Benzeri tartışmalar hem de çok daha yoğun bir şekilde neredeyse tüm gelişmiş ülkelerde yaşanıyor.

Peki, bilim ve teknoloji, insanı doğayı esir alabilir mi, yönetebilir mi?

Evet demek mümkün değil!

Ama şeyh uçmaz, müritler uçurur misali, bilim ve teknolojiyi öyle çılgınca savunanlar var ki asıl üretenler, onların yanında yaya kalır!..

Geçenlerde insan ve teknoloji konulu bir toplantıya katıldık. Tamamı mühendislerden ve teknolojiden nemalananlardan oluşuyordu. Üstelik bir eğitim kurumu düzenlemişti ve katılımcılar içind ne bir eğitimci vardı ne de öğrenci.

Baştan sona hep teknoloji konuşuldu. İnsan yok gibiydi. Ona, sadece tüketici gözüyle bakılıyordu. Ve anlatanların gözünde, teknoloji, sanki tapılacak bir tanrı gibiydi. Aynı anlatım tarzını, sanal para olan bitcoin’cilerde de görmüş ve nereye gidiyoruz sorusunu kendi kendime sormuştum...

Peki, bu soruyu onlara da sormadım mı? Elbette sordum ama onlar farklı bir boyuttalar ve ne anlatırsanız anlatın, ne sorarsanız sorun, bildiklerini okumaya devam ediyorlar.
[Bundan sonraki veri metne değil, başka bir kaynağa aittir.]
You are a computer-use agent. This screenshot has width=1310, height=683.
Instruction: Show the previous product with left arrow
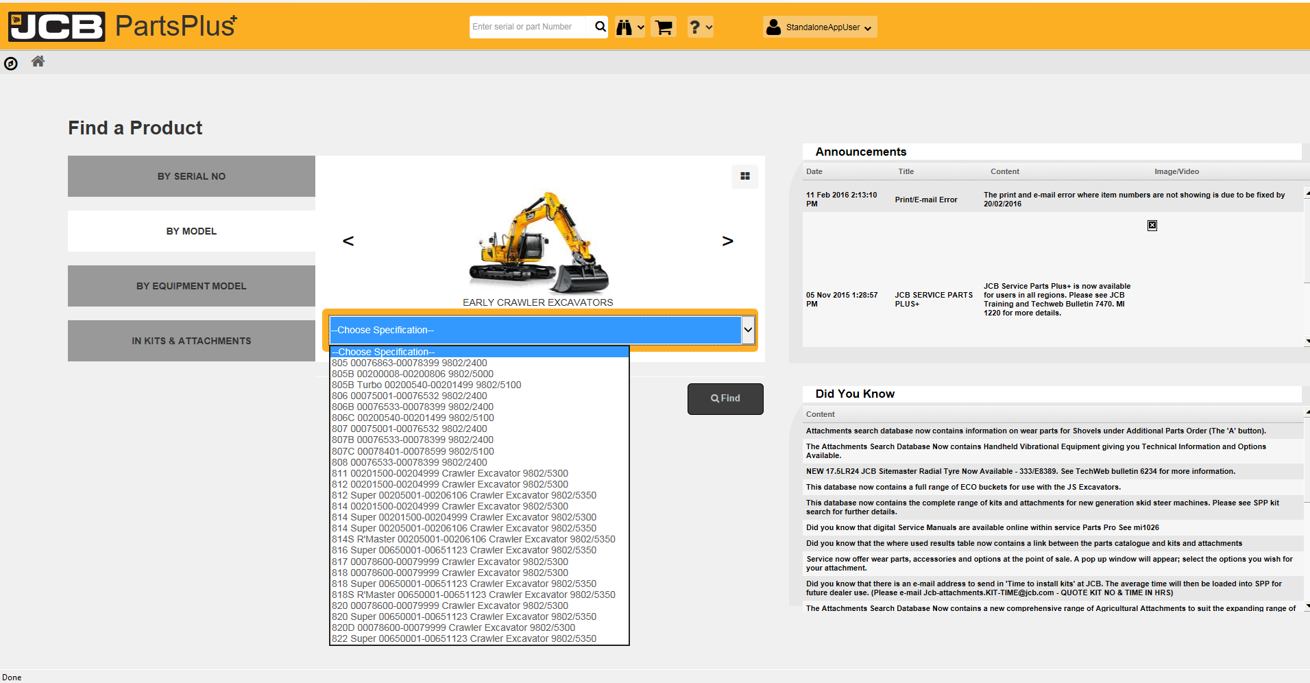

Sanki istediği okulu kafaya takan öğrencilerin testlerin esiri olması ve test çözmekten başka hayatında başka bir şey olmaması gibi, onlar da teknolojiyle yatıp, onunla kalkıyorlar. Bu yüzden, bazılarının teknolojiye tapmaları hiç de şaşırtıcı gelmiyor...

Karşı mıyız? Hayır!

Eğitime, bilime, teknolojiye, inovasyona karşı olmak, günümüz dünyasında, normal bir insanın yapacağı bir davranış değil.

Haberin Devamı

Teknolojiyi ilahlaştırıp, insanı unutmak da hiç kimsenin harcına değildir. Bu noktaya da gelmemelidir.

Daha önce ekonomiyi ilahlaştıranlar da oldu. Her şeye ekonomik çerçeveden baktılar ve yine insanı unuttular. Şimdi aynı hatayı hatta daha fazlasını teknoloji firmaları yapıyor!..

Teknolojinin ve sosyal medyanın da bir kullanım sınırı olmalı. Her şeyin fazlası gibi ekrana bağımlılığın da yarattığı yan etkiler var. Dünya ciddi anlamda bu konuya kafa yoruyor. Özellikle de sosyolojik boyutlarına!..

Bizi biz yapan değerleri sıradanlaştırmadan, teknolojiyi bir amaç olarak değil de araç olarak kullandığımız sürece hiçbir sorun yok. Ama eğer daha çok ve daha yüksek teknoloji derken, insanı unutursak, işte onun faturası çok yüksek olur!

Özetin özeti: Doğayı ve insanı ikinci plana iten hiçbir anlayış ya da teknoloji, ne kadar yararlı ve kazançlı olursa olsun, doğru kabul edilemez! Hele hele hiç ilahlaştırılamaz!..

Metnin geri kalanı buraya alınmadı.